E’ di qualche giorno fa la notizia che il fondatore e CEO di BlackRock, Larry Fink, nella sua lettera annuale indirizzata ai dirigenti delle società partecipata abbia scritto che la sostenibilità sosterrebbe i profitti e, soprattutto, che dovrebbero pagare meglio i lavoratori, perché stipendi più alti porterebbero a una competizione essenziale per il capitalismo. Il finanziere più influente di Wall Street ha fatto presente come il mondo del lavoro stia cambiando e i dipendenti non sembrano più disposti a lavorare per poco.
Negli stessi giorni, 102 super “paperoni” hanno scritto al World Economic Forum che desiderano pagare più tasse. “Tassateci ora e il giusto” è stato il succo della loro missiva. Tra questi, Abigail Disney, erede di Walt Disney. Sembrano due notizie surreali, quasi come se il mondo stesse andando alla rovescia. I ricchi che chiedono di potere pagare più tasse e la finanza che reclama stipendi più alti per chi lavora.
L’ipocrisia dietro ai buoni propositi della finanza
Ma la realtà è molto più prosaica. Anzitutto, cos’è BlackRock? Parliamo della più grande casa d’investimento al mondo con asset gestiti per oltre 10.000 miliardi di dollari e partecipazioni in migliaia di società quotate ovunque. Se le partecipate applicassero alla lettera quanto richiesto da Fink, i loro margini di profitto chiaramente si ridurrebbero, a meno che non fossero in grado di scaricare i maggiori costi sui clienti finali, cosa molto complicata in un sistema globalizzato e altamente concorrenziale.
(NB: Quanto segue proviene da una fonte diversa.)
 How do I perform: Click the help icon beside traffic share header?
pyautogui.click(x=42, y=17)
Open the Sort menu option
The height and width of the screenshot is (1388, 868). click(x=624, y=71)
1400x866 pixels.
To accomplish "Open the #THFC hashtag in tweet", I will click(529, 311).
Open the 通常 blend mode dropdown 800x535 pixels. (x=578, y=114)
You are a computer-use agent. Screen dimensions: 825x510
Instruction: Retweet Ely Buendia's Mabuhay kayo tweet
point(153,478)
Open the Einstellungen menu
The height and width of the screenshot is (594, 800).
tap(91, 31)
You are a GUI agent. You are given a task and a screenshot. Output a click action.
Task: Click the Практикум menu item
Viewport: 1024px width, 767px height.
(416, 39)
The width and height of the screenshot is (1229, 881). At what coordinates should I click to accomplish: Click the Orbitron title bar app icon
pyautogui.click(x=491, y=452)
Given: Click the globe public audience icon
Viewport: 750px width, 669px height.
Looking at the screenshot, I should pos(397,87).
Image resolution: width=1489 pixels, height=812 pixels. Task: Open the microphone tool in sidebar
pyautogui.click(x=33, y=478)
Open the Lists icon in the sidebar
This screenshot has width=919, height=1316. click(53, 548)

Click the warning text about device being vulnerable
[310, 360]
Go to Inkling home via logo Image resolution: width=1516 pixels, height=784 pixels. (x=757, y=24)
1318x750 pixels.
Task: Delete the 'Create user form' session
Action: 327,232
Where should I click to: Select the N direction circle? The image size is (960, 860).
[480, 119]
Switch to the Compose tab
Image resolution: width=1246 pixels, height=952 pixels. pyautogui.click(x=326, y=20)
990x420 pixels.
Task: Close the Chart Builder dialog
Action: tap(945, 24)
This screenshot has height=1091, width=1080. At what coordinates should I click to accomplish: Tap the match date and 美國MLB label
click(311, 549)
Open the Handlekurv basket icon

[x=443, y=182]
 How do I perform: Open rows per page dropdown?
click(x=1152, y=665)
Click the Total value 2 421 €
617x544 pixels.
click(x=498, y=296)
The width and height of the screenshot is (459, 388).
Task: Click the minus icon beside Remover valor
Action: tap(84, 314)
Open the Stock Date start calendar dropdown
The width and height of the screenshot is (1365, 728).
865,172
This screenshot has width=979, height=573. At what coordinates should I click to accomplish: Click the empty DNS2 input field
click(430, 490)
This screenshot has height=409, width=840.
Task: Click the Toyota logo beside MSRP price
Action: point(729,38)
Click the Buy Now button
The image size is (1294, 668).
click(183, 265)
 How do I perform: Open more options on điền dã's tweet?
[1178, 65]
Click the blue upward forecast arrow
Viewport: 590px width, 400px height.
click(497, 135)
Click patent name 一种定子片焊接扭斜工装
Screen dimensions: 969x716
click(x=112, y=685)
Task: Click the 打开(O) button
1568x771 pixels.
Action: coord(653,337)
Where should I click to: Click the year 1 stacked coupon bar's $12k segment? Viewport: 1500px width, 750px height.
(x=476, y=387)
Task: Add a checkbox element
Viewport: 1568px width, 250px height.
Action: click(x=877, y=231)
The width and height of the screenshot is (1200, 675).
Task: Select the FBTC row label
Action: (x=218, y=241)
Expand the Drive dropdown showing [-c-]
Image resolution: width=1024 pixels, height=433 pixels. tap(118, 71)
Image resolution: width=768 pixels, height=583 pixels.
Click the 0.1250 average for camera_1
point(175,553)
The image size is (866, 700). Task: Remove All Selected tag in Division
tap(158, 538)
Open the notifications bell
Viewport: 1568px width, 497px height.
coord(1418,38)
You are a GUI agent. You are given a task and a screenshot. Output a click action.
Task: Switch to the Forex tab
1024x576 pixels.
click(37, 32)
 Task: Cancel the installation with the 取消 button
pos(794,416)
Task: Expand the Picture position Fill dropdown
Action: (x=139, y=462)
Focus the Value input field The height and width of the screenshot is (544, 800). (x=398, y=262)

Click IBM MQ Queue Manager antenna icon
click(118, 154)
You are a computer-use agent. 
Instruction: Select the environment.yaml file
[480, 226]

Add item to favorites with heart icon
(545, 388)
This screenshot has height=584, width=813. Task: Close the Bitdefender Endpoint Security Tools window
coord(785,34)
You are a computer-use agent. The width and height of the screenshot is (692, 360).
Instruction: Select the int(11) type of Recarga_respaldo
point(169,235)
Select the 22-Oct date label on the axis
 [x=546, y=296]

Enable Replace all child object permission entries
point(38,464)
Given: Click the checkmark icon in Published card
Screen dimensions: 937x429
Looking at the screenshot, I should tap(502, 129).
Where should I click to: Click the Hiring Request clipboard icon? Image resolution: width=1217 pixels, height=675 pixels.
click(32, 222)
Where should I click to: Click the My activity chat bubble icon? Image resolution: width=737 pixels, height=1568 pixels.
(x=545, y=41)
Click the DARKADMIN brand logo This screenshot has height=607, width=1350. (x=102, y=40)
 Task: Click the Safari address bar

I minori profitti ridurrebbero a loro volta le valutazioni delle azioni e BlackRock si ritroverebbe a gestire asset dal valore inferiore. I suoi clienti non apprezzerebbero affatto.
E i 102 ricconi? Se volessero pagare più tasse, nessuno stato glielo impedirebbe.
Questione di pura immagine
E allora da cosa nascono queste iniziative? Brutto a dirsi, ma l’essenza della finanza di oggi è l’ipocrisia. I finanzieri hanno compreso che nel mondo iper-connesso h24 le informazioni circolano velocemente e su ogni aspetto della vita sociale, politica, economica e finanziaria. Per accattivarsi l’opinione pubblica, escogitano ormai quotidianamente soluzioni acchiappa-like. Cresce la sensibilità ambientale? E io mi invento i green bond con cui mi rifinanzio a basso costo sui mercati, spesso solo fingendo di contribuire a disinquinare il pianeta. La pratica è nota come “greenwashing” e minaccia la credibilità dell’intero comparto.
I consumatori finali sono sensibili ai diritti sociali, per cui non vedono di buon occhio che certe multinazionali producano impiegando la manodopera a basso costo, magari persino minorile? Ecco spuntare la finanza sostenibile o ESG, per cui creo decaloghi fittizi di obiettivi da raggiungere e norme comportamentali, grazie ai quali posso ripulire l’immagine societaria e darle un’aura di vicinanza al sentire comune. E’ tutta immagine. Nessuno davvero vuole pagare più tasse, altrimenti lo farebbe già. Nessuno crede che bisogna aumentare gli stipendi, perché questo implicherebbe la riduzione dei margini di profitto. Nessuno, infine, è sinceramente mosso da ragioni ambientali e di sostenibilità sociale, le quali servono a vendere meglio il proprio debito. La grande finanza ha stretto un “pactum sceleris” con segmenti dell’opinione pubblica e della sfera politica teoricamente più ostili ai propri interessi con l’intento di tenerli a bada per continuare a fare business senza essere disturbata.